Each human H5N1 case they only know isn't pandemic start after they apply containment measures and see cases don't continue to appear.
We've already had our months of warning; once you know for sure pandemic has started, preparation time will have ended.
Take care of yourself; the state pandemic flu summits with HHS back in 2006 have not resulted in the feds/state/nor locals making any provision for you during a year or more of infrastructure disruptions, and something deadly and contagious before symptoms.
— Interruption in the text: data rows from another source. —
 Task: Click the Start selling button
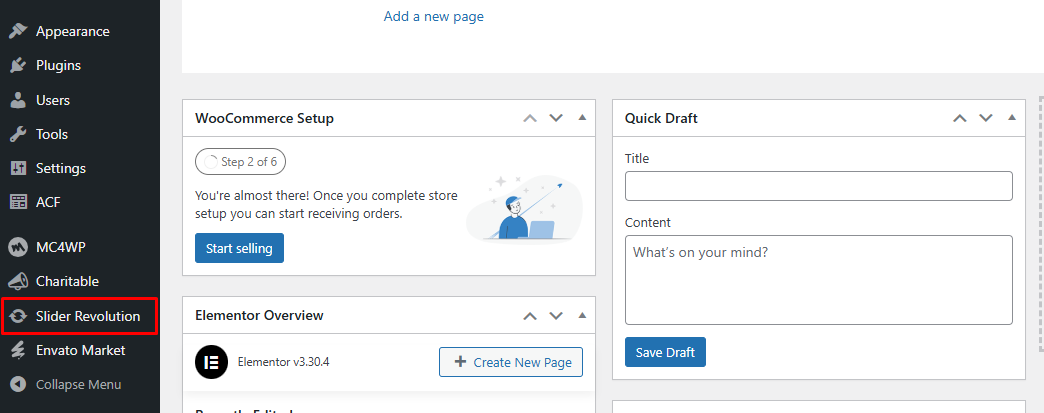click(239, 248)
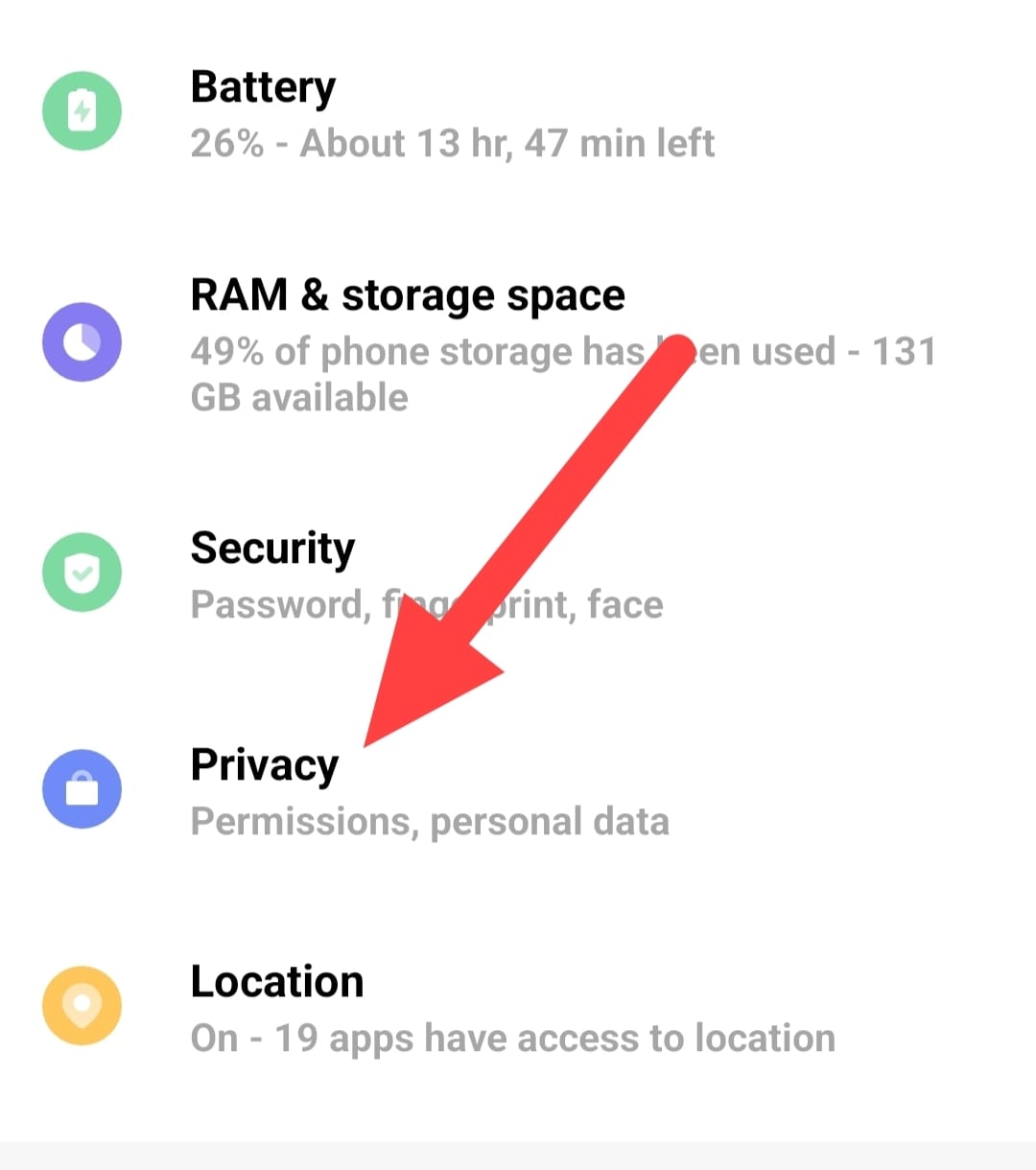Viewport: 1036px width, 1170px height.
Task: Select 'Permissions, personal data' subtitle text
Action: pyautogui.click(x=430, y=820)
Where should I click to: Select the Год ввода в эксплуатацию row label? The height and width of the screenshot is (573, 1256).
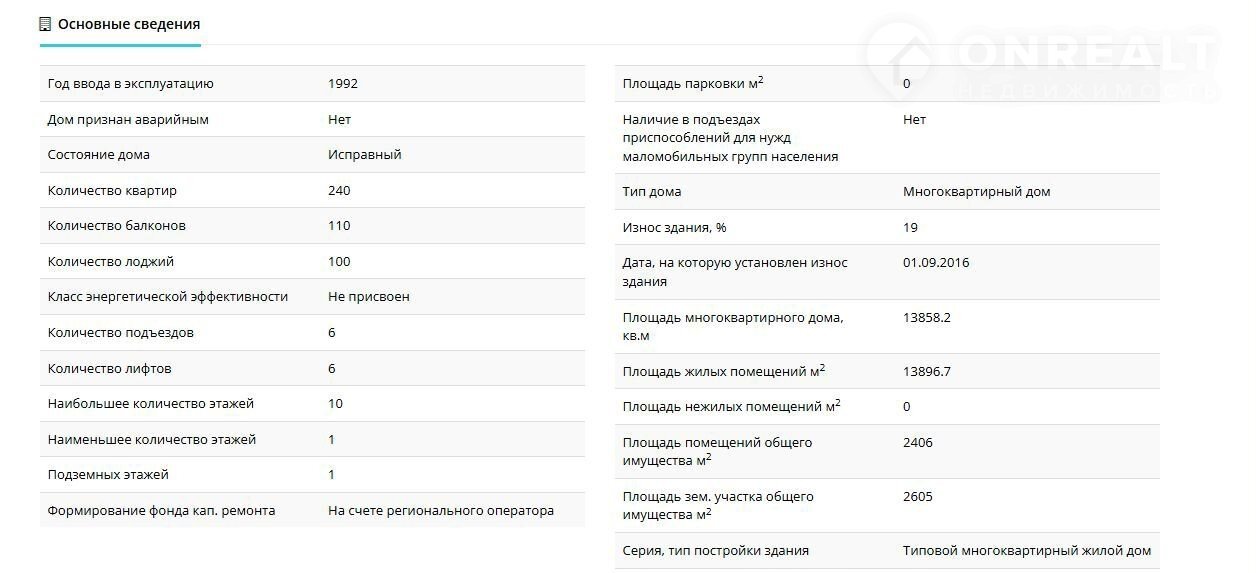click(x=130, y=84)
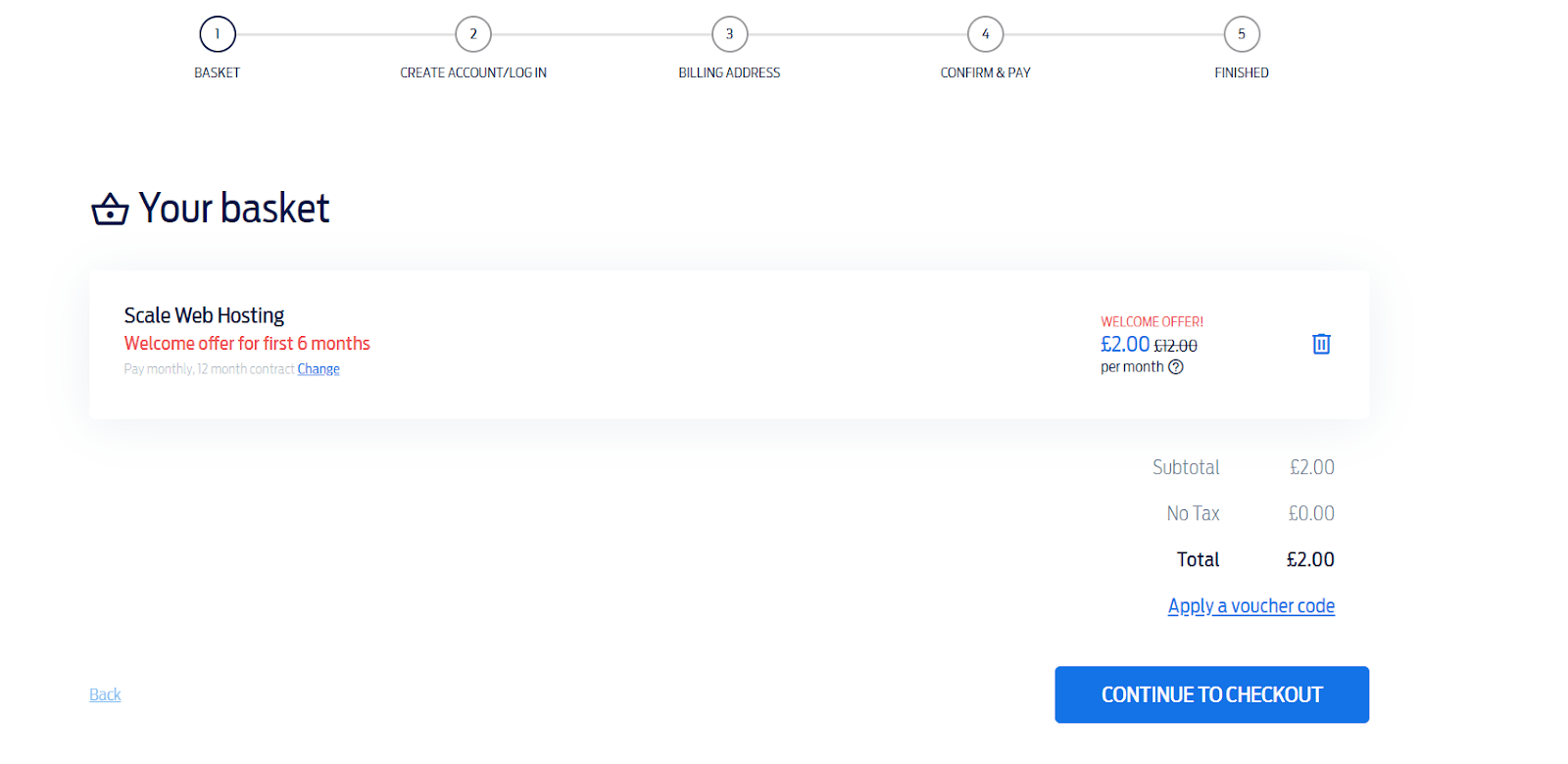Viewport: 1568px width, 764px height.
Task: Click the struck-through £12.00 price
Action: (x=1176, y=346)
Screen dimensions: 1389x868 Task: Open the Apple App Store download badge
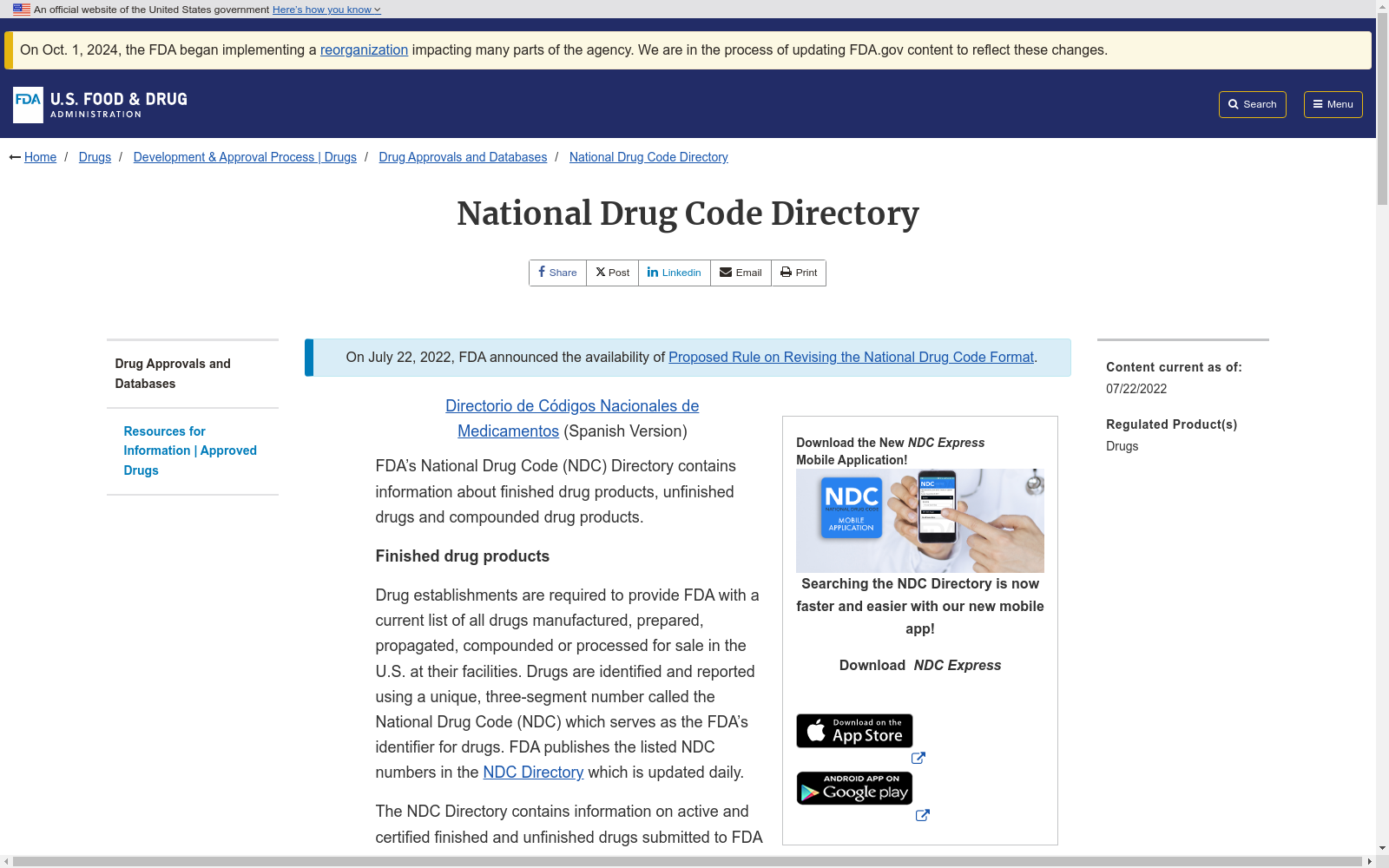[854, 731]
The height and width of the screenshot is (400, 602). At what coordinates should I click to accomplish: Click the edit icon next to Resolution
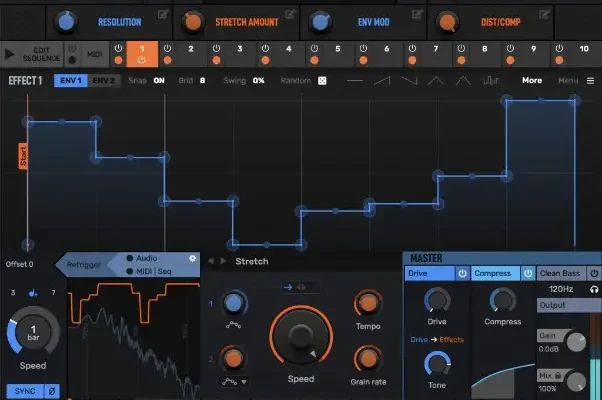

It is not true, as too many officials have said in private; "we can't tell the public, because there is nothing they can do".
For Community Pandemic Mitigation to be possible we need to be proactive, and use the warning science has given us, and, the time Tamiflu has bought us.
See GetPandemicReady.org and try not to be part of the problem.
We'd finally be better prepared for all other disasters and emergencies (which will still occur during panflu year, with far less aid possible) by trying to be better prepared for pandemic year disruptions.
The people back in 1918 were better prepared at home than the public is today. Let's go back as a society to valuing family preparedness.